BRICS for clean water  

Project “Monitoring and removal of antibiotics from wastewater by membrane separation”

The project leader of research group from South Africa – Dr. Tshepo Malefetse.

The South African team from the Institute for Nanotechnology and Water Sustainability (iNanoWS) in the College of Science, Engineering and Technology (CSET), University of South Africa (UNISA) will focus on the distribution in aquatic environment of pharmaceutical compounds relevant to the treatment of COVID-19 and other prevalent disease burdens relevant to sub-Saharan Africa (HIV and TB). Opportunities abound for the development of geographical pharmaceutical consumption tools (in the form of heat maps) that could be used by municipalities and health authorities to identify hot spots for these pharmaceutical compounds and their related diseases. The main idea here is to expand the traditional wastewater-based epidemiology approach by including wastewaters, sludge samples and drinking water sources. Further, antibiotic resistance microbes will be investigated and a treatment technology based on silver and copper modified membranes.

 


 

Project “Development of membrane-based methods to improve the recovery of pure water and valuable products from the waste”

South Africa

The project leader of research group from South Africa – Lueta-Ann de Kock.

Lueta-Ann de Kock work is a Director of the Nanotechnology and Water Sustainability (NanoWS) Research Unit. It`s department of the University of South Africa (UNISA).
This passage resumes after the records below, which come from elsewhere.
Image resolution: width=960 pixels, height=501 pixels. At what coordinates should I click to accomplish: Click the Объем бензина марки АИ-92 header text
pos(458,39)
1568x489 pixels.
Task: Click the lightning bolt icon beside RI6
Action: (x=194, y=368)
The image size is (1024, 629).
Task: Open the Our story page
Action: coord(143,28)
The South African research group will focus on the development of ion-exchange and composite ion exchange membranes for the fractionation and selective recovery of nutrients such as phosphate and nitrate from concentrated brine solutions. Removal of charged pollutants by fixed bed ion-exchange processes have been widely documented. Recent studies on the application of hybrid ion-exchange materials with different types of exchange sites have shown that charged pollutants in the presence of a competing species selectively exchange with one type of site. It is possible to selectively regenerate the different exchange sites, and in this manner fractionating the charged components and enabling the recovery the charged species in a relatively pure form. This work will aim to develop ion-exchange membranes that fractionate phosphate and nitrate form the other components in the contacting brine solution. Subsequent regeneration of the ion-exchange membranes will produce either a phosphate or nitrate-rich brine that can then be combined with other components to form slow release fertilizers.